Losing data sucks. If you've ever accidentally deleted something or had a hard disk fail, you'll know what I mean. This week, one of the disks in my HP Microserver failed. Fortunately, I haven't lost any data because I run the disk cluster in a ZFS Pool.
Back in 2015, I decided to fit out my microserver with a decent amount of storage – four 4TB HDDs and a separate 256GB SSD for the operating system.
16.25TB should keep me going for a while.... pic.twitter.com/Pved7wFiDX
— James Ridgway (@james_ridgway) May 23, 2015
The goal of all of this storage was to have a primary ZFS datastore that I could use for managing all of my data in a sensible, redundant and fault-tolerant way.
My server has been running 24/7 with this setup for nearly nine years before experiencing a single disk failure, which is not bad!
The Failure
I no longer use monitoring tools such as Zabbix or Icinga on my microserver because it feels like overkill for a personal microserver. Instead, I periodically check the status of the cluster, and by chance, earlier this week, I ran sudo zpool status
on the server, and this was the first time in nine years of running a ZFS pool that I'd observed an issue:
![ZFS pool with a faulted device](https://www.jamesridgway.co.uk/content/images/2024/03/hpmicroserver-zfs-failure.webp)
The status was the first thing that jumped out to me:
state: DEGRADED
status: One or more devices are faulted in response to persistent errors.
What kept me calm was the following sentence:
Sufficient replicas exist for the pool to continue functioning in a degraded state.

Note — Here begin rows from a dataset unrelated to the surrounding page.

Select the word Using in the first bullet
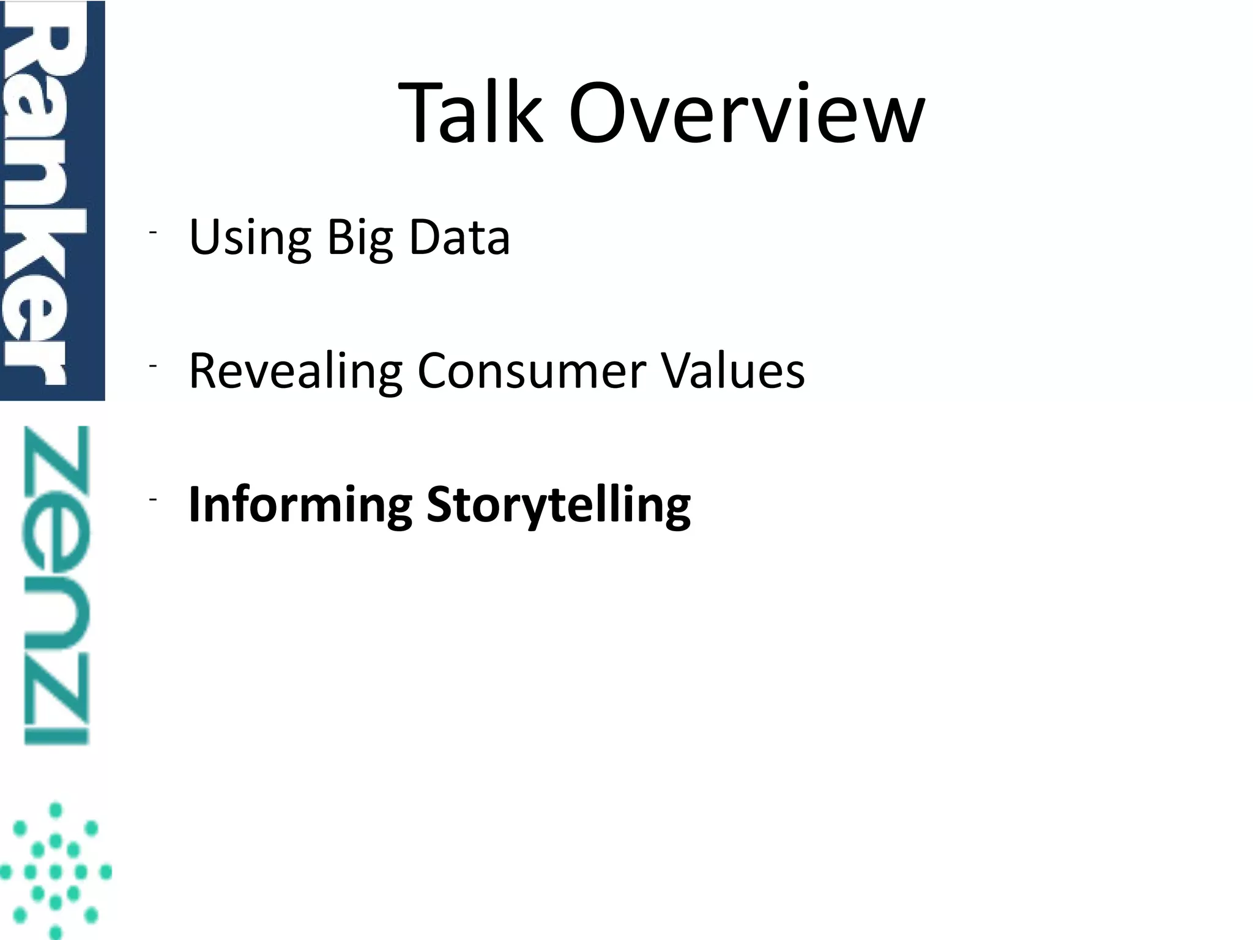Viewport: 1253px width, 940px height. [250, 237]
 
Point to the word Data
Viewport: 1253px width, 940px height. [459, 237]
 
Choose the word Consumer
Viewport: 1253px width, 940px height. [532, 371]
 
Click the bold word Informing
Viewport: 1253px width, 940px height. [300, 505]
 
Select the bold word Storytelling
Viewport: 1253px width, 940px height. [559, 505]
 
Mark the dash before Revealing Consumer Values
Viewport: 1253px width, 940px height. [152, 366]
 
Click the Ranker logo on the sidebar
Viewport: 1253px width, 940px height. [51, 200]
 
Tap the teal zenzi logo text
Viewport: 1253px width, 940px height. [56, 585]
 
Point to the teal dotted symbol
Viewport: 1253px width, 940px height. [56, 871]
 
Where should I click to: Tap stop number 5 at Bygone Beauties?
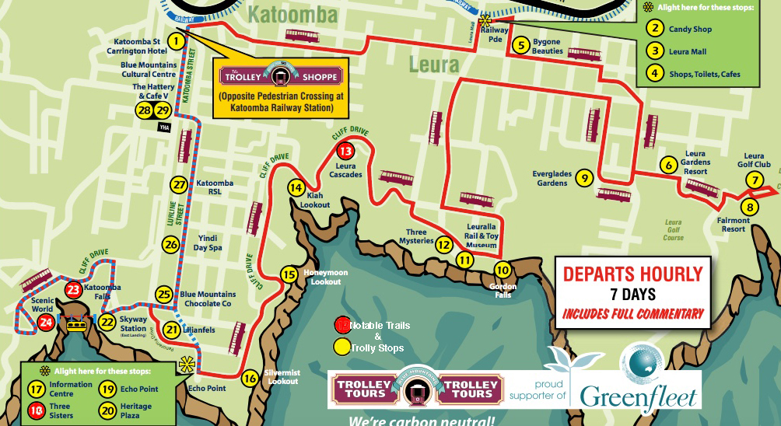coord(520,45)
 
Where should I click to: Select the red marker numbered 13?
coord(345,151)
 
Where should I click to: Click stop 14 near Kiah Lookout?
coord(296,187)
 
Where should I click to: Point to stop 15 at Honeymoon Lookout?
coord(289,274)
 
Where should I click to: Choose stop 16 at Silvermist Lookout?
coord(249,379)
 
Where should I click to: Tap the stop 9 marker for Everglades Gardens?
coord(583,178)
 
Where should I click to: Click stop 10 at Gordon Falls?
coord(503,270)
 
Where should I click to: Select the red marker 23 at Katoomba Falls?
coord(73,290)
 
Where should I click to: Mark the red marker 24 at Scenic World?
coord(46,322)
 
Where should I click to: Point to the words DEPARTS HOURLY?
coord(632,274)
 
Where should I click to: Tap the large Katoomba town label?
coord(293,15)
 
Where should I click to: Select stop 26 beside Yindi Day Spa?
coord(170,244)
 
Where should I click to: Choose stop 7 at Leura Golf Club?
coord(753,180)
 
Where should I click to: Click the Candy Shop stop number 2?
coord(655,30)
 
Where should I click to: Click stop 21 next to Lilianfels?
coord(171,330)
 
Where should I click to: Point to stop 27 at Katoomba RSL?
coord(180,185)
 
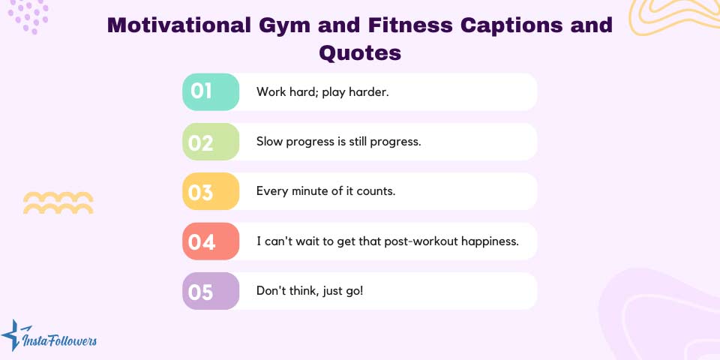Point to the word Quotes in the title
360,52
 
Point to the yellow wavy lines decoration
58,202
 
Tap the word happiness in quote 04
490,242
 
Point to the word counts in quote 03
376,191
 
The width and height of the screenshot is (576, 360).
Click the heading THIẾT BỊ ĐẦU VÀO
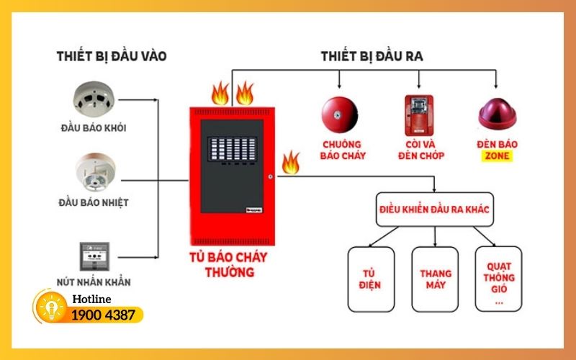coord(111,55)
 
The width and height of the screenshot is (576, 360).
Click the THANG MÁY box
coord(436,279)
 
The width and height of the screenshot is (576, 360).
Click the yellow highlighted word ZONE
coord(496,156)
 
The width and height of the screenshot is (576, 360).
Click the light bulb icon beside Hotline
coord(50,307)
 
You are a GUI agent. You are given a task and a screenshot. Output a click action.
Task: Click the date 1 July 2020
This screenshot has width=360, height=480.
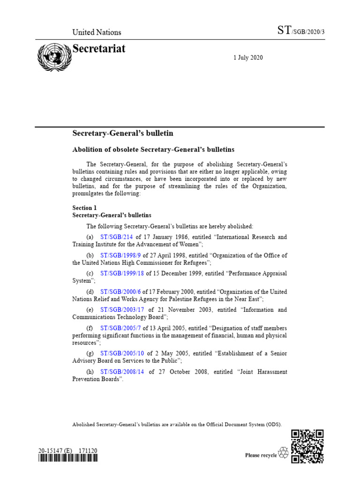(x=248, y=58)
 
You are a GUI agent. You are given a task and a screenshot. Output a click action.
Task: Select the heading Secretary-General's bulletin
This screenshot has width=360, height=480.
(x=122, y=134)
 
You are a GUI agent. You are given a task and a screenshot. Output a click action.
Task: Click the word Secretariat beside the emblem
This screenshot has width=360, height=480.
(x=99, y=49)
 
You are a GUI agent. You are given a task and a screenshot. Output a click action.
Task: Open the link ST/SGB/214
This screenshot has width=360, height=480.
(x=117, y=237)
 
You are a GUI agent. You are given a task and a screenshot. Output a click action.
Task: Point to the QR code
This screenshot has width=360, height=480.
(x=307, y=446)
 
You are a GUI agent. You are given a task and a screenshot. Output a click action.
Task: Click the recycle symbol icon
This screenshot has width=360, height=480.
(x=284, y=453)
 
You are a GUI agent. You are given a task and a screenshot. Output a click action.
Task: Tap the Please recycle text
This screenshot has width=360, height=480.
(x=261, y=455)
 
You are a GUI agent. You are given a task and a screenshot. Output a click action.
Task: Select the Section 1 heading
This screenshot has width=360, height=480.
(x=84, y=207)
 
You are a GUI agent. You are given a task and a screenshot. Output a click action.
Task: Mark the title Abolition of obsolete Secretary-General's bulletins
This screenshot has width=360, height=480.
(x=153, y=150)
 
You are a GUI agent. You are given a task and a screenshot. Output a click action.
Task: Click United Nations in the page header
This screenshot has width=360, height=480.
(x=97, y=32)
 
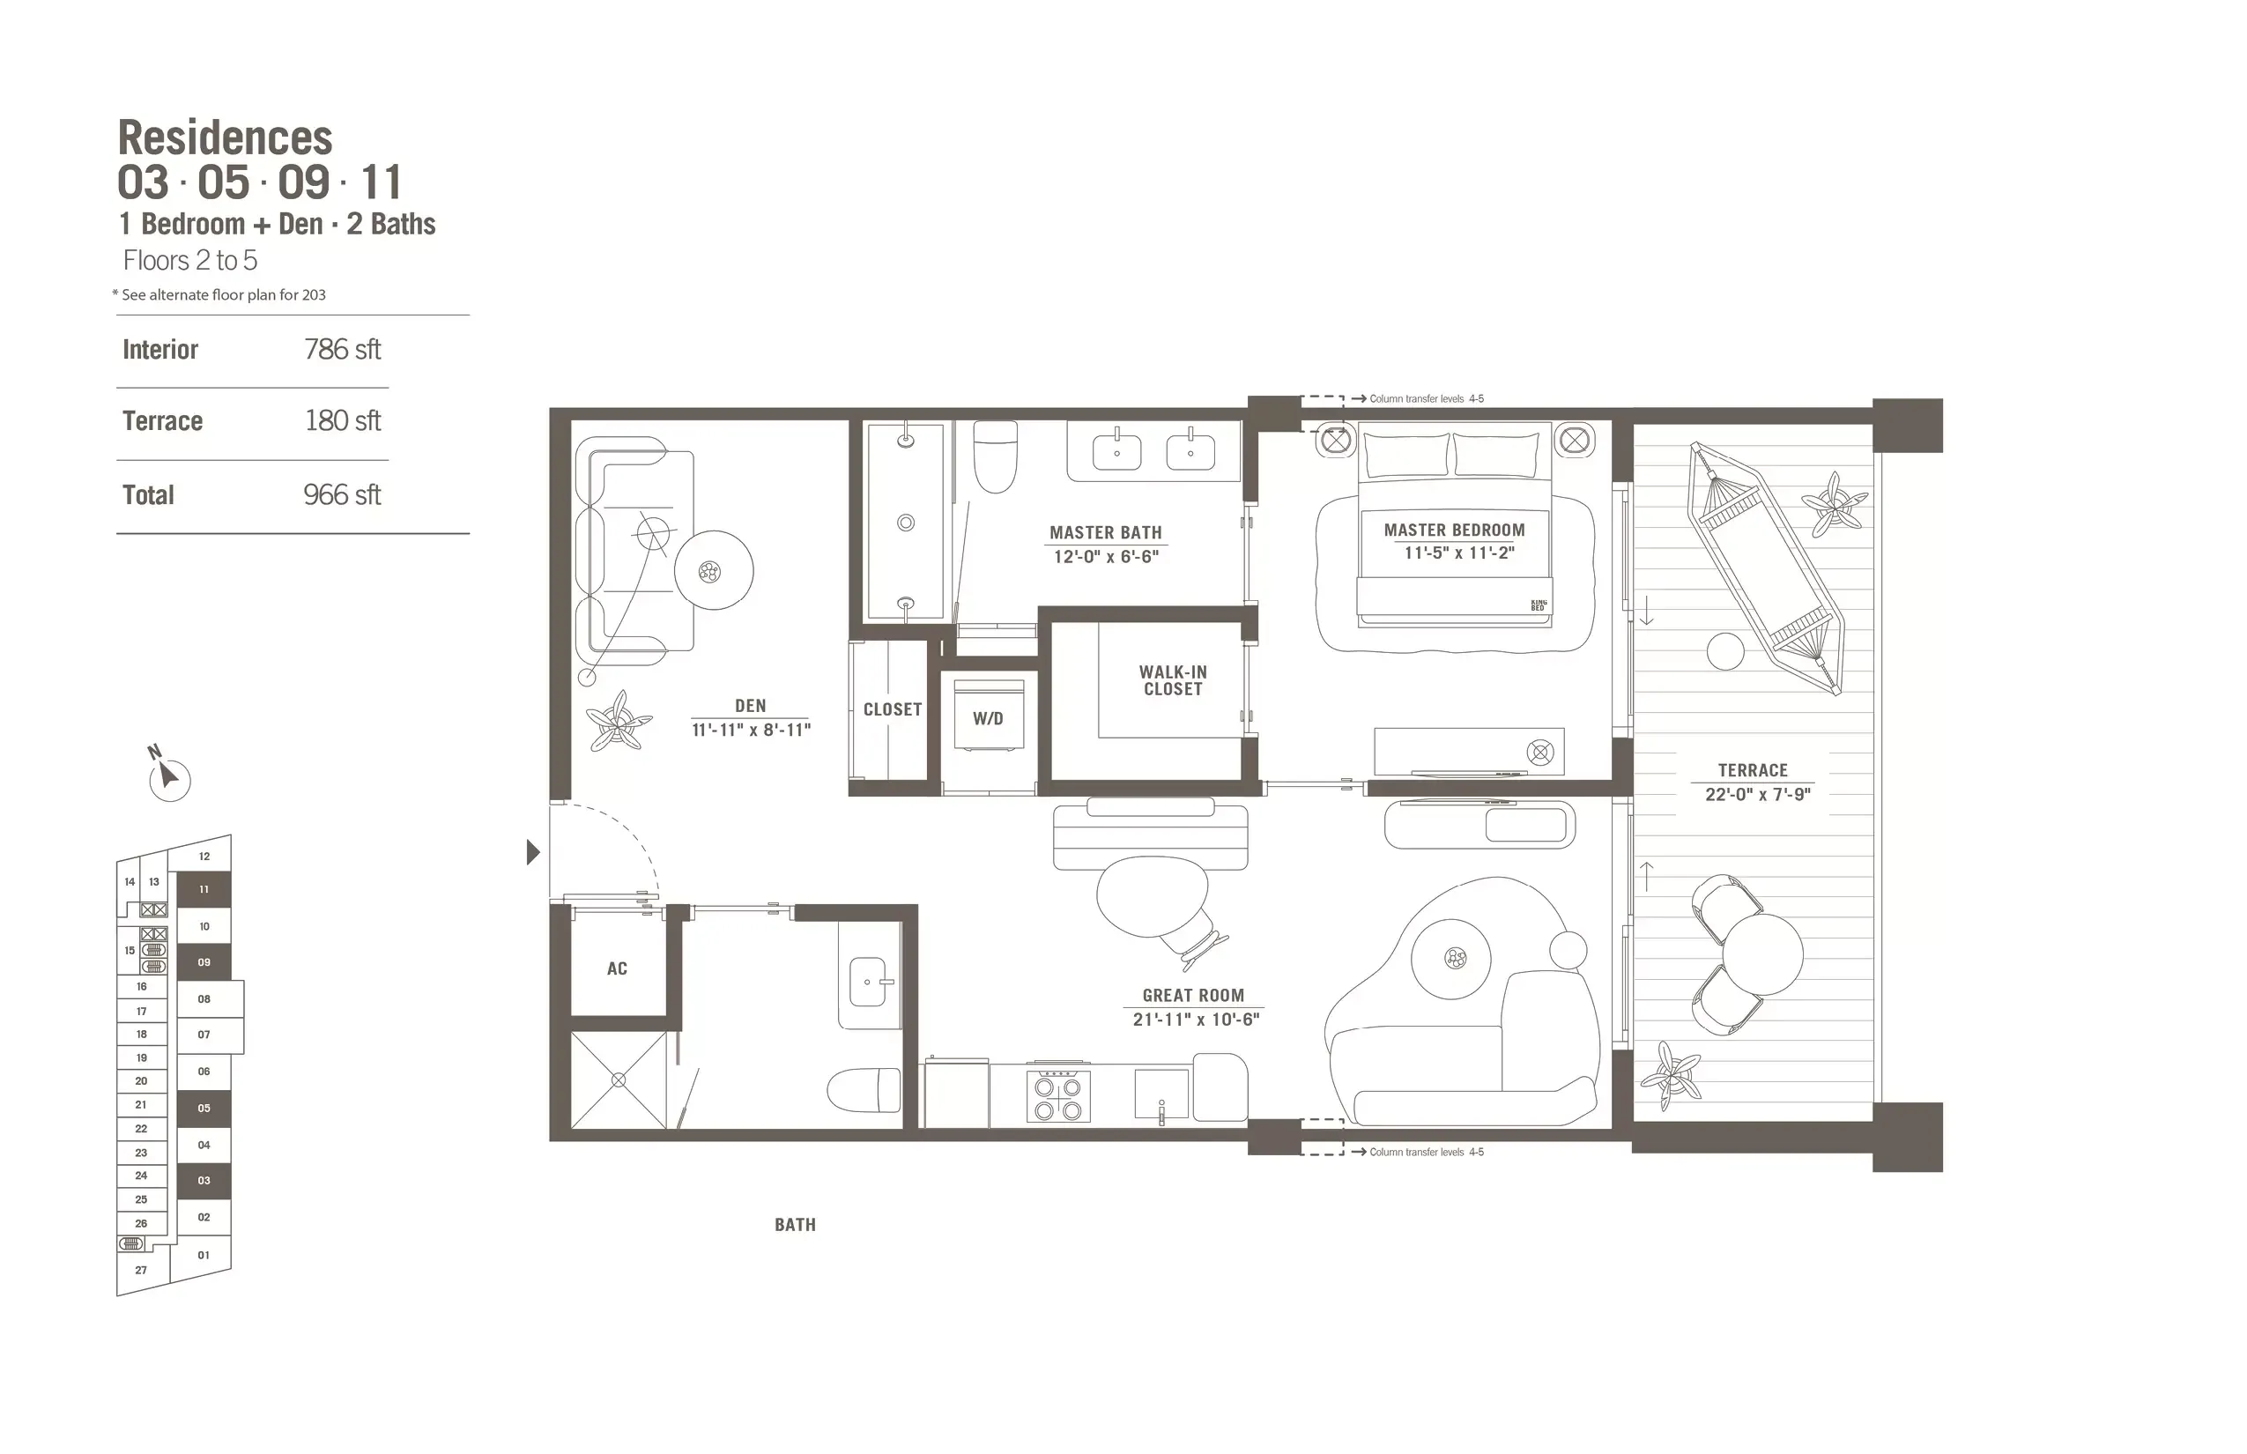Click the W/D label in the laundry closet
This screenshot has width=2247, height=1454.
click(988, 718)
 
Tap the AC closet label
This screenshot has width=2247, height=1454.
click(617, 968)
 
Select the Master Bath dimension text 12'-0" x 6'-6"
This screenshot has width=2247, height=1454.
click(1106, 557)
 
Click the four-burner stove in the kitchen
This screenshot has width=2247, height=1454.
click(1058, 1098)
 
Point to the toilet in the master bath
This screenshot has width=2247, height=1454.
click(995, 456)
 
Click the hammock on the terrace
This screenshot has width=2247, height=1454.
click(1763, 568)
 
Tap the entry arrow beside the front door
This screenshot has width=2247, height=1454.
click(532, 853)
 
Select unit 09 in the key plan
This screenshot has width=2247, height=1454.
click(204, 962)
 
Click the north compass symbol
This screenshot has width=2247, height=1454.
click(169, 778)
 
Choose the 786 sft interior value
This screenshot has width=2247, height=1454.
click(342, 349)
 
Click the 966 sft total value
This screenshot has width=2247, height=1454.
click(342, 494)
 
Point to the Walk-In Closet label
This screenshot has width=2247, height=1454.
click(1173, 680)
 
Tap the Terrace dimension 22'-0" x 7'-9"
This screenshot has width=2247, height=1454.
click(1757, 795)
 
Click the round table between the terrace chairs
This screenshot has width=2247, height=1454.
click(1762, 954)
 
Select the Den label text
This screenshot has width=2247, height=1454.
click(751, 706)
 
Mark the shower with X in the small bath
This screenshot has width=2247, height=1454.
click(619, 1080)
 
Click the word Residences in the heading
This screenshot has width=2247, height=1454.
click(225, 137)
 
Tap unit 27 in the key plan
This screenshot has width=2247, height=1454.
click(141, 1270)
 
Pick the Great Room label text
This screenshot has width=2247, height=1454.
click(1193, 995)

Phew, no data has been lost. Time to jump on to Amazon and order a new 4TB WD Red.
Replacing the disk
The process of replacing a disk in ZFS is fairly straightforward.
First, start by marking the disk in question as offline:
sudo zpool offline datastore ata-WDC_WD40EFRX-68WT0N0_WD-WCC4E7TZH5RY
Next, shutdown the server, remove the failed hard disk and insert the new disk noting the serial number of the disk which should be on the label – in this case it ends 9AR
.
When the server has booted again, we need to find the correct ID to use for the zpool replace
command. We can find this by looking through /dev/disk/by-id
based on the serial number:
ls -alh /dev/disk/by-id/ | grep 9AR
![Using /dev/disk/by-id/ and grep to find the full ID of a disk from the serial number](https://www.jamesridgway.co.uk/content/images/2024/03/zfs-find-disk-by-id.webp)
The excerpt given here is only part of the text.